PRESENTING A LOVELY 19C Pair of Polish/German Stoneware Figures.
Not a matching pair but similarly themed, with the little girl holding a basket of kittens with one kitten climbing up her front and the other of a little boy climbing a tree stump with a snail at the base.
The ‘Little Girl’ is painted stoneware or earthenware and we are of the opinion is Polish in origin (or possibly Russian). It does not have any identifiable markings but it was originally with another similar style figurine (not included in this sale) which had markings that we were of the opinion were Polish markings.
The ‘Little Boy’ is painted pottery and we are of the opinion that it is either Polish or German in origin. It is slightly different in style an texture to the girl and has a more ‘bisque’ finish. The facial features are more defined and remind me of German Bisque Dolls.
Bolesławiec pottery (English: BOWL-swavietz), also referred to as Polish pottery, is the collective term for fine pottery and stoneware produced in the town of Bolesławiec, in south-western Poland.
The art originated in the late Middle Ages, but it fully developed in the 19th century and has continued ever since. Each product is characterized by an iconic blue decorative pattern on a white base background, with alternative touches of green and yellow elements. The scope of the stoneware ranges from teapots and jugs to plates, platters and candelabra. The pottery is collectively known as “Polish stoneware”, as it became one of Poland’s unofficial cultural symbols.
Ceramics has been a part of Bolesławiec and the entire region’s history for an extremely long time. Potters and ceramic artists are on record from as early as the 14th century, with the first written record of a potter in the municipal books of Świdnica in 1380. However, archaeological digs have shown pottery and ceramics from the early Middle Ages, and trading patterns strongly indicate their presence at such an early time.
Potters from the Bolesławiec area first united into a guild around the start of the 17th century. Most of the earliest remaining pieces date from the beginnings of the eighteenth century. They are characterized by the brown glaze and were usually pitchers or jug type vessels. Some of the vessels are lidded forms with attached tin lids, though many are open. They are wheel made and uniform in shape, and were either smooth or bore a diagonal ridge pattern. Most bear a mark of some kind, usually an individual’s initials and a date.
Starting around the middle half of the 18th century the vessels started to become characterized by a natural flowing motif of “sticks”, or a raised design of flowers and leaves on a stem. The sticks were a light white in color, with the surrounding pot usually brown. This added contrast and aesthetic appeal.

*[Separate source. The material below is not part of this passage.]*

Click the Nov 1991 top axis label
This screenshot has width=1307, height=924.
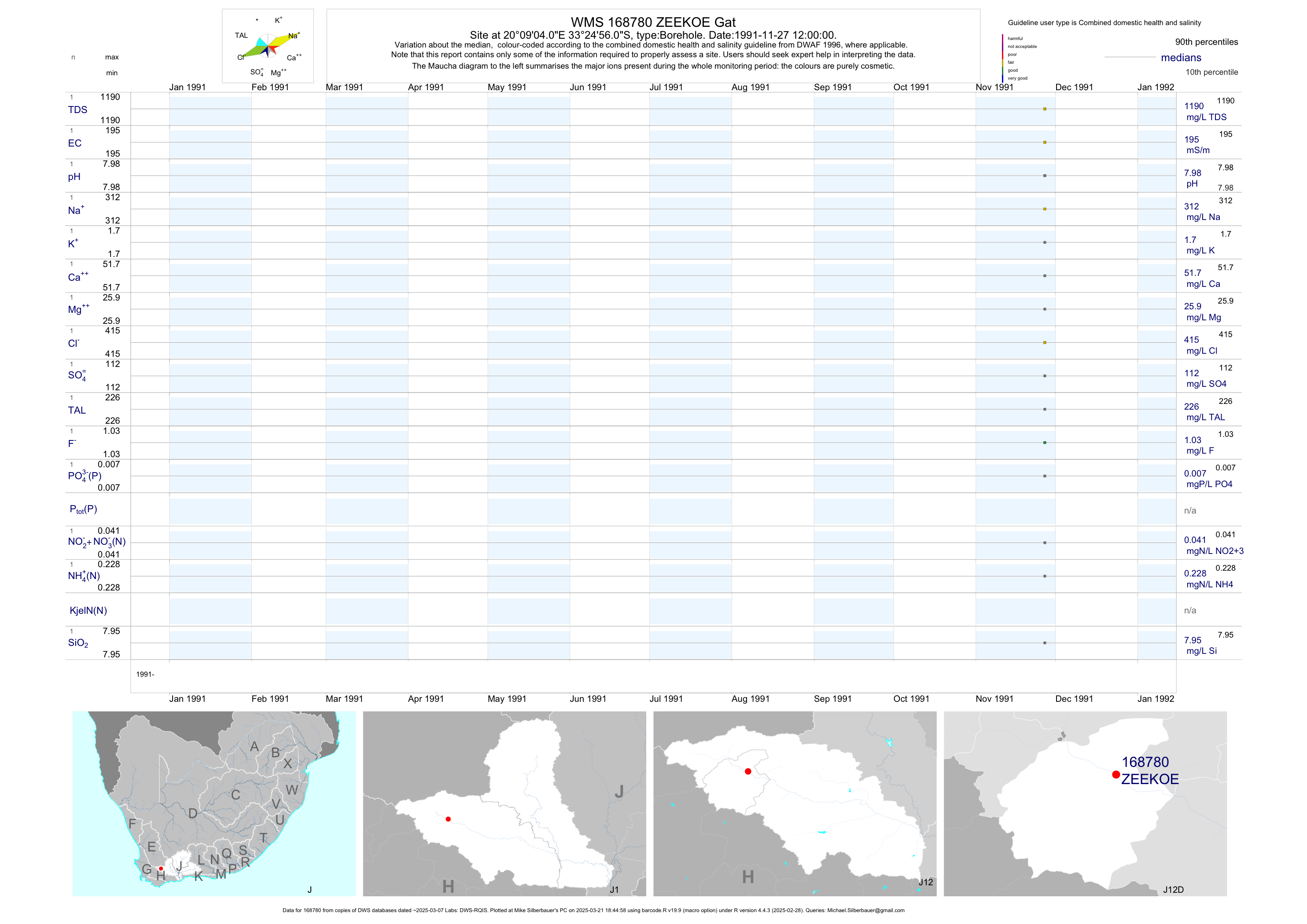(994, 87)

Throughout the late 18th century and early 19th century the stick motif was still popular. Other popular motifs included the Boleslawiec emblem, the potter’s emblem of Adam and Eve, heraldic signs, and nature motifs like florals and birds. Pitchers, mugs, and tankards were the most commonly produced works.
Around the latter half of the 19th century the white clay that had previously been used only for the stick motif started to be used for whole vessels. This was due to the innovation of Johann Gottlieb Altmann, a master potter who was the first to cast dishes instead of throwing them on the wheel. Altmann also used a new type of lead-free glaze that enabled stamping and allowed for new motifs and designs. Most of the more recognizable designs today, like the repeating circles, scales, flowers, dots, and clovers, were created at that time.
The most famous Pole who was engaged in the production of ceramics in the regions of Bolesławiec was Stanislaw Wiza. In 1963, he founded the company Ceramika Wiza, which still produces ceramics by traditional methods. Company manages the daughter of Stanislaw Wiza, Lidia Jop, who continues the family tradition
19C Pair of Polish/German Stoneware Figures.
Provenance: From the Private Collection of a former New Orleans Dealer.
Condition: Some minor scuffing to the Little Girl through age and use. The Little Boy has some minor scuffing through age and has had some professional restoration to his hat brim and the hat has been re-painted and some professional repairs to his neck. The repairs are good and the piece is not compromised.
Dimensions: Little Girl: 20.75″ Tall, 7.5″ Wide and 6″ Deep.